Rate Swaps Added to Jazz Up Credit Card-Backed Securities

Banks and credit card specialists are energizing the sleepy market for credit card securities by using derivatives.

In recent days, investment banks have been tacking on interest rate swaps to fixed-rate securities issued by such companies as Citicorp, Chase Manhattan Corp., First USA Inc., and MBNA Corp.

The swaps let investors get the fixed-rate securities they crave in these times of diminishing bonds yields, while at the same time providing banks with the floating rate of funding they prefer.

Analysts say the swaps also permit investors to capture some additional yield, which helps make the enhanced securities all the more attractive.

These financial engineering moves have invigorated the asset-backed market during the normally somnolent late-summer stretch. Indeed, investors snapped up some $5 billion worth of swap-enhanced securities Tuesday.

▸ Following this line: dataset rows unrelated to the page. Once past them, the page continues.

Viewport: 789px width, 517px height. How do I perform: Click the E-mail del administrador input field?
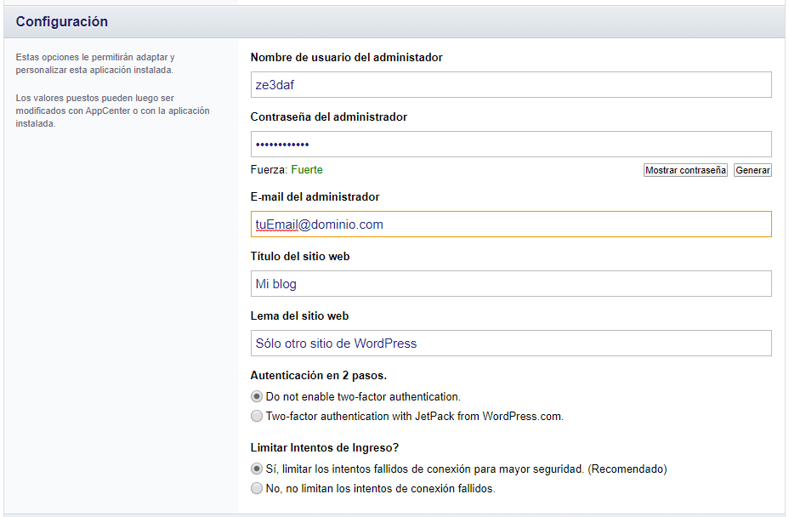pos(511,224)
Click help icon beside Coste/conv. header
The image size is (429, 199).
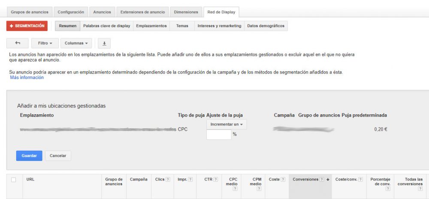point(360,179)
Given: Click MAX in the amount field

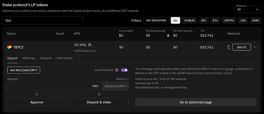Looking at the screenshot, I should [x=95, y=86].
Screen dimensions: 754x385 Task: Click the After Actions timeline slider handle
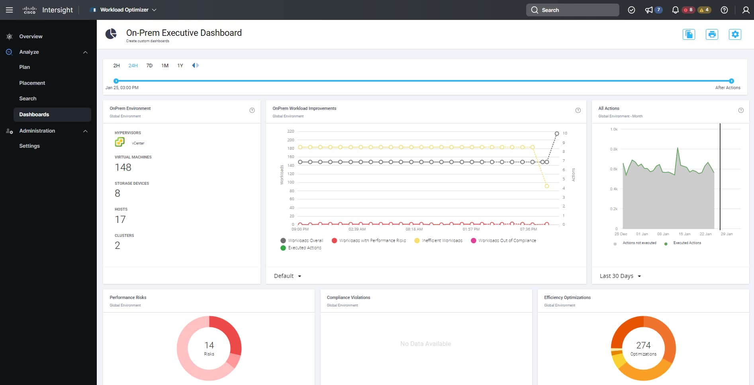pos(731,81)
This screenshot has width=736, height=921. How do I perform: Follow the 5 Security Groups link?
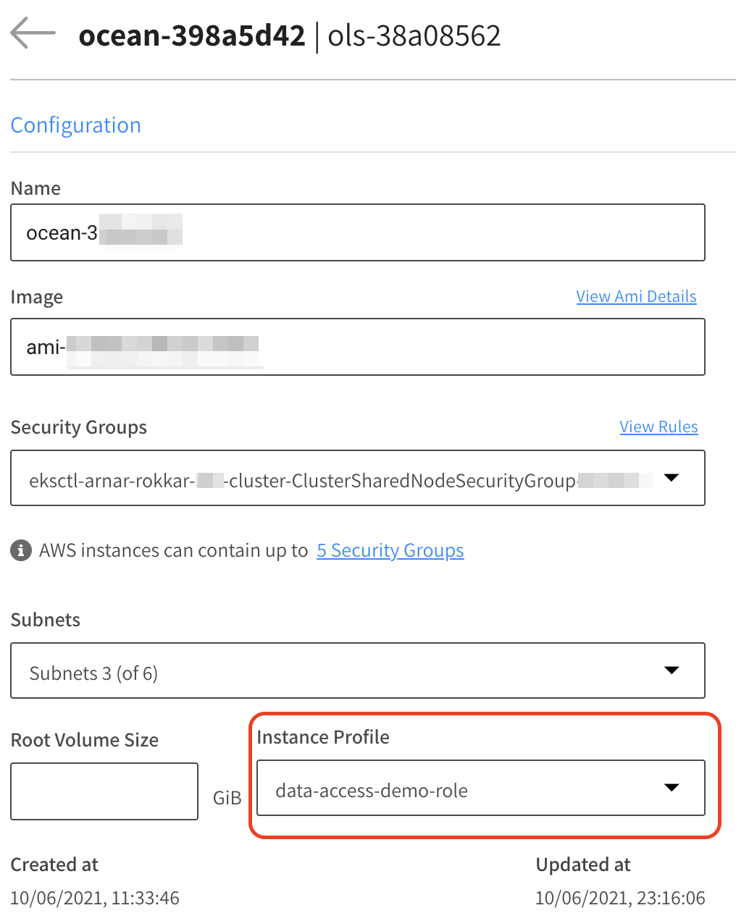click(x=390, y=550)
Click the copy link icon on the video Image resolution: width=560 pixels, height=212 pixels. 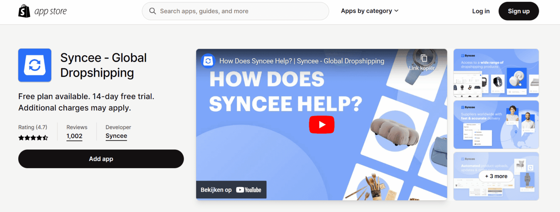(423, 58)
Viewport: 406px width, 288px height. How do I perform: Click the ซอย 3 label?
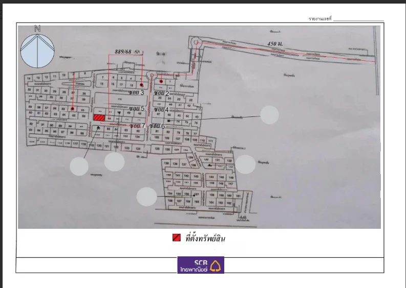[x=136, y=92]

Swap-enhanced securities behave like this:

Suppose a bank's floating-rate credit card securities trade at 15 basis points over the London interbank offered rate. The spread on interest rate swaps, in which a floating rate of interest is exchanged for fixed, is 30 basis points over U.S. Treasuries.

By adding the swap to the security and adding the extra yield, investors can receive yields of up to 43 basis points, said UBS Securities analyst Jeffrey P. Salmon.

Suddenly a plain-vanilla, low-yielding credit card security is a much more attractive package.

Hence, the sudden investor interest, not to mention flood of issuance, in what so far this year had been an unexpectedly quiet market.

Still, the conditions that have created such demand are unlikely to last, Mr. Salmon said.

First, interest rate swap spreads change, and when they do they may not add enough in yield to make them worth the bother.

And second, many institutional investors will buy only a limited number of swap-enhanced securities, because they are less liquid. In other words, in order to sell them on the secondary market, investors must persuade someone to buy the swap before they can sell the asset-backed security.

What puzzles some analysts is that the rush of investors into swap- enhanced securities has not yet driven down yields yet to levels that make the securities unattractive.

"We'll have to see how long this arbitrage opportunity lasts," Mr. Salmon said. "It's happened before, but only for a few days at a time. This has gone on over a week. I'm kind of surprised that it's lasted as long as it has."

In another effort to enhance investor interest in asset-backeds, investment banks have started attaching some pretty exotic derivatives to some deals.

Last week Chrysler Financial Corp. issued securities backed by dealer floor plans that included an index amortizing note, a kind of mortgage- backed derivative.

Although these complex instruments offer attractive yields, Goldman, Sachs & Co. analyst Anthony Thompson warns they are not suitable for ordinary asset-backed investors.

"These securities contain a prepayment risk that asset-backed investors must pay particular attention to," Mr. Thompson said. "It's not a risk they're used to seeing."